TV ad volumes must be lowered
CBC News
Posted: Sep 13, 2011 2:41 PM ET
Last Updated: Sep 13, 2011 4:28 PM ET
The CRTC said it has heard your complaints about TV ads being too loud. (CRTC) The CRTC, the federal broadcast regulator, has had an earful from Canadians about the loudness of TV ads and is ordering broadcasters to do something about it by Sept. 1, 2012.
More than 7,000 Canadians responded to a call for comments from the Canadian Radio-television and Telecommunications Commission on sound volume in ads and the overwhelming majority said loudness was a persistent problem.
Many were similar to this comment from John Ring of Surrey, B.C.
“It is a major annoyance that as soon as TV commercials are broadcast that the loudness increases very noticeably. It makes me reach for the remote and either turn it on mute or change the channel,” he wrote to CRTC.
As a result, the CRTC plans to require broadcasters and television service providers to ensure that commercials and regular programming are at an even volume. But they're giving them a year to do it.

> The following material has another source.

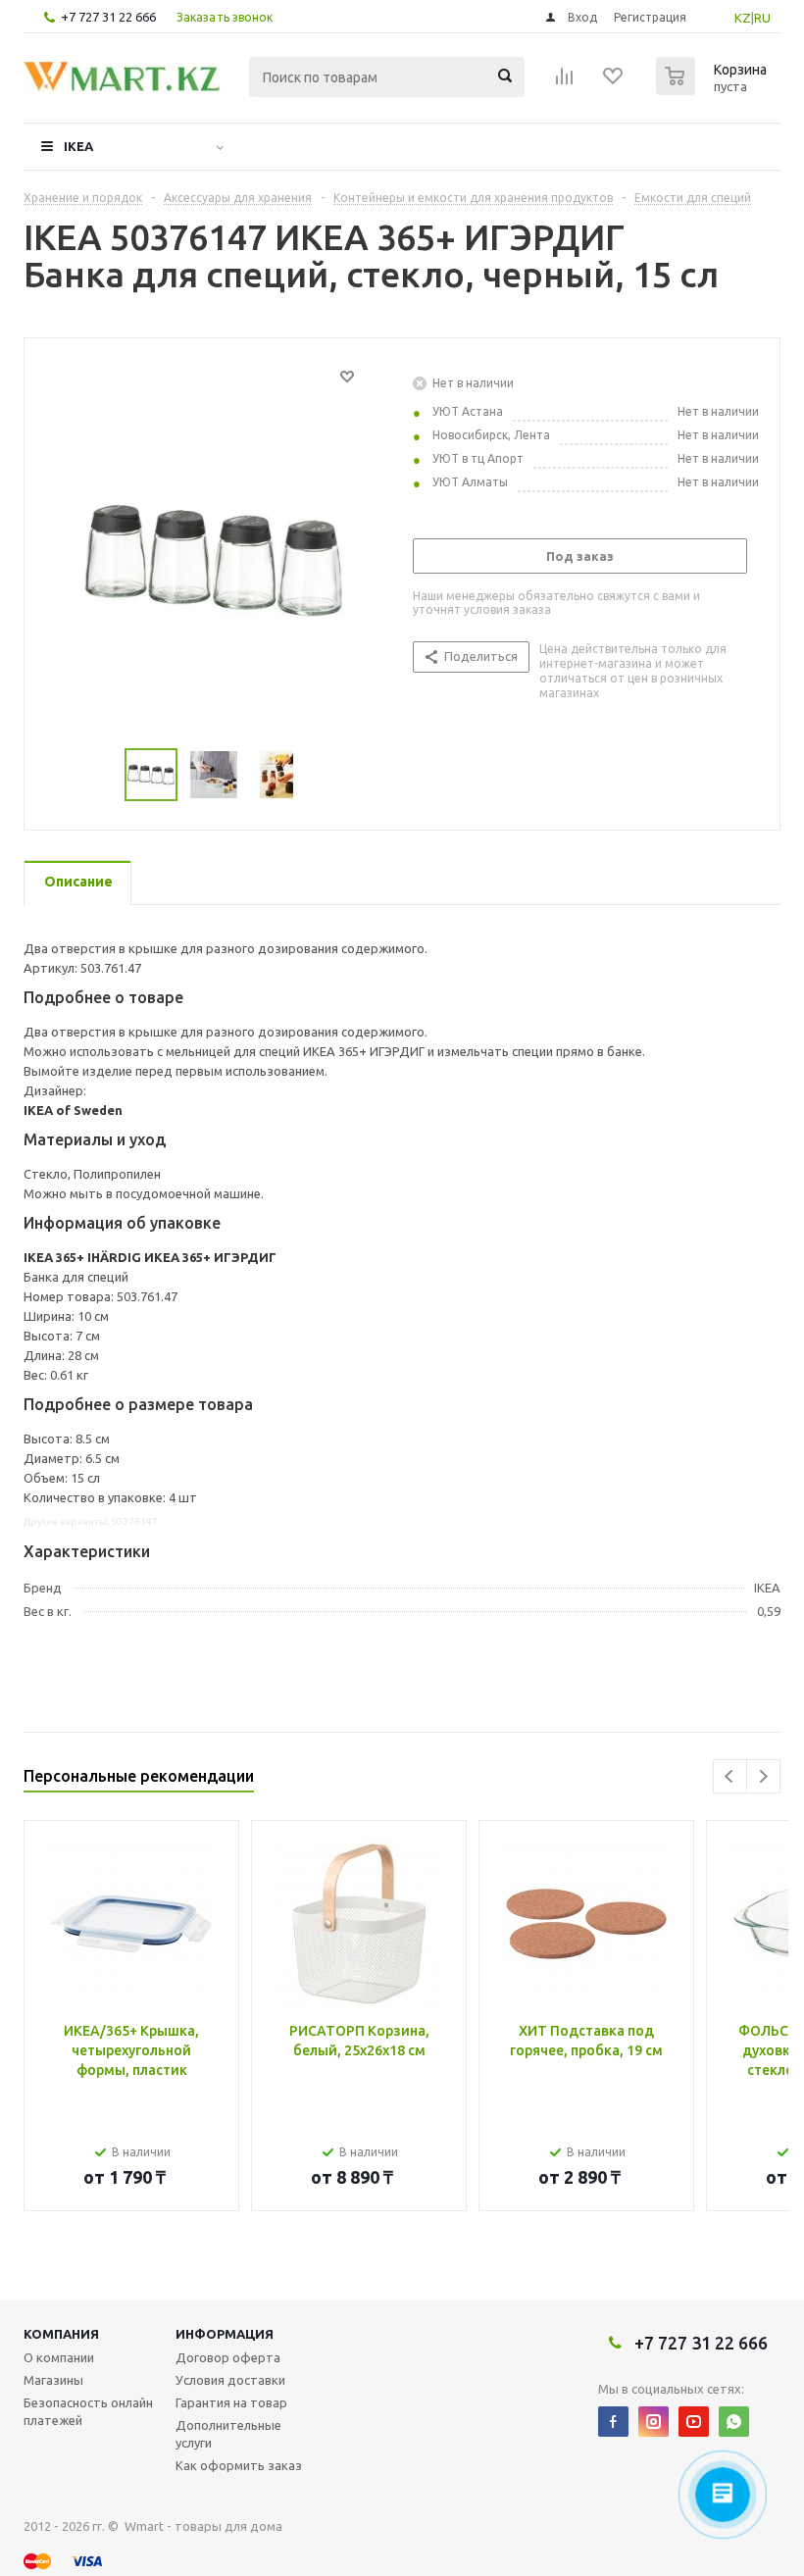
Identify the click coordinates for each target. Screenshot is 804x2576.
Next (763, 1776)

“Over the years, we have seen a steady increase in consumer complaints about loud ads,” CRTC chair Konrad von Finckenstein said in a statement. “Broadcasters have allowed ear-splitting ads to disturb viewers and have left us little choice but to set out clear rules that will put an end to excessively loud ads. The technology exists, let’s use it.”
They will be required to adhere to a standard created in 2009 by the Advanced Television Systems Committee (ATSC), an international agency that sets technical standards for broadcasting.

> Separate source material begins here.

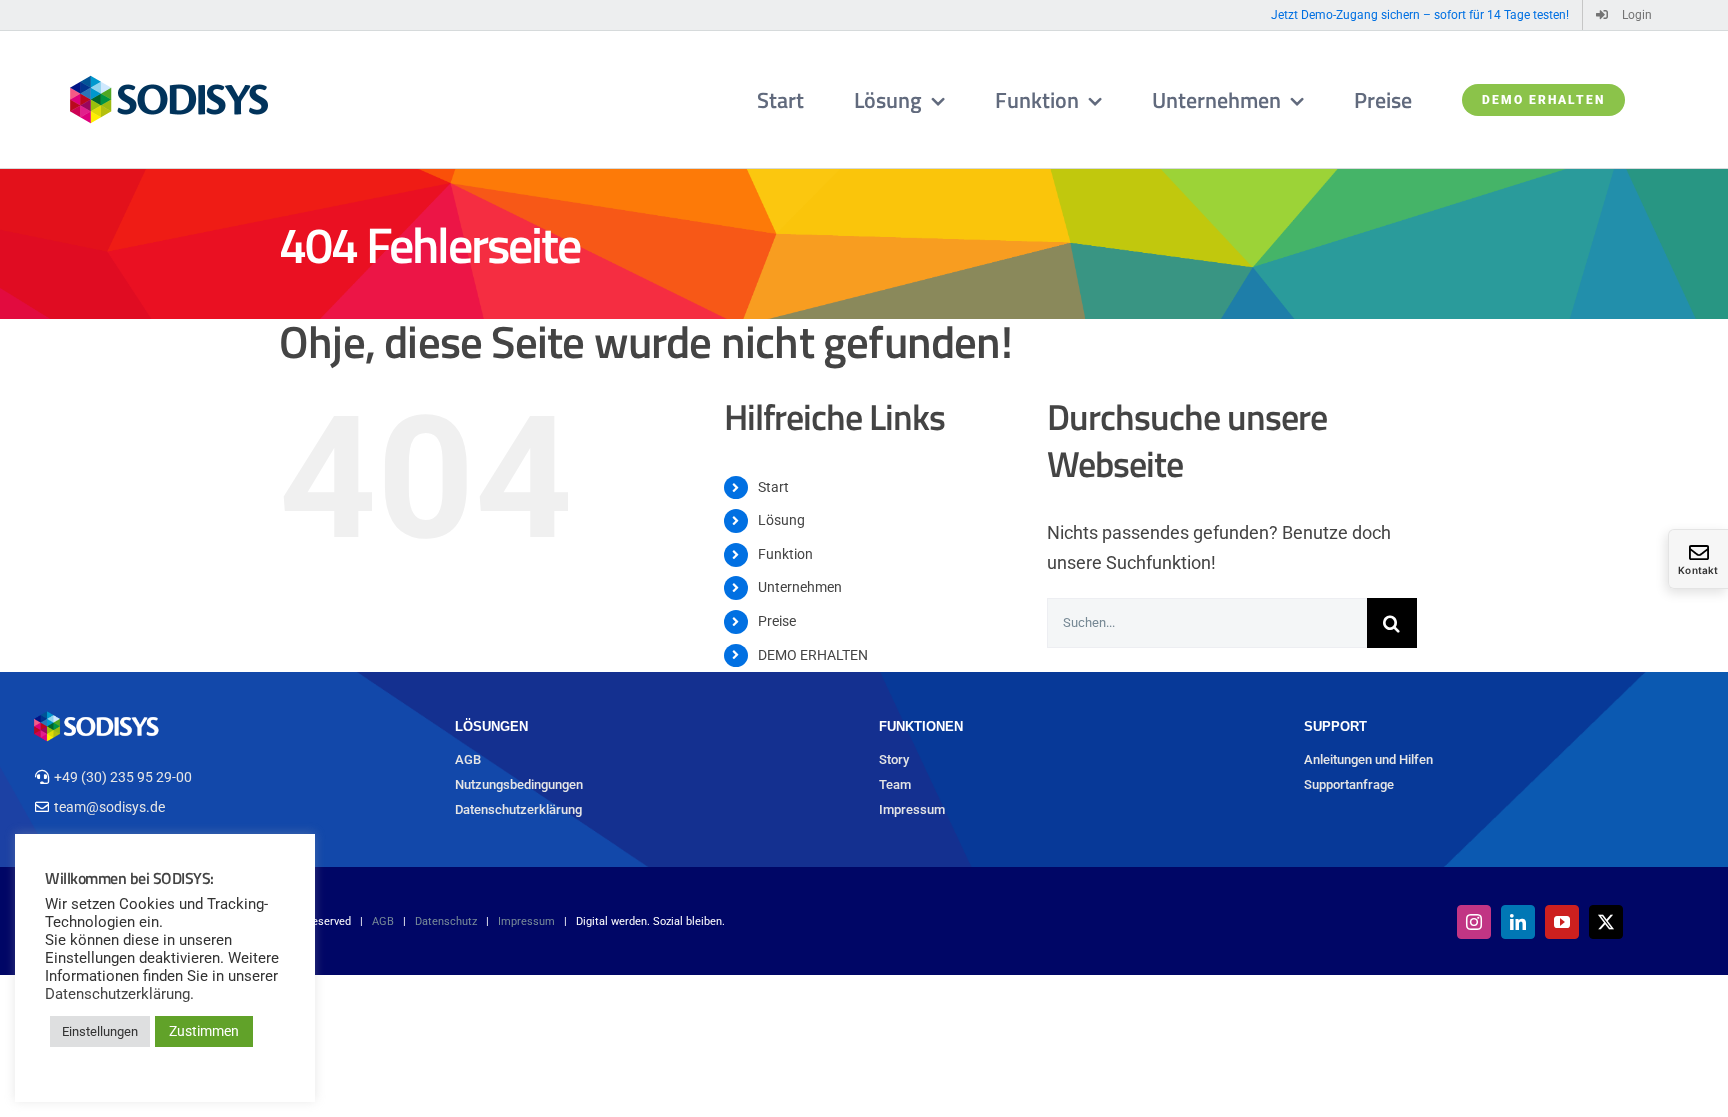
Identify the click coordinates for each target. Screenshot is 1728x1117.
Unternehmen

Broadcasters in both the U.S. and the U.K. have already addressed the problem of loudness in ads.
The CRTC is setting Sept. 1, 2012, as the deadline to implement technical solutions that will solve the loudness problem, saying it realizes there will be a cost to the technology. It will publish new rules by the end of this year.
Broadcasters and cable companies who intervened in the consultation agreed that there is technology available to stop ads being substantially louder than the program. Signal providers such as cable and satellite companies will be included in new regulations because they add Canadian commercials to simulcast programs.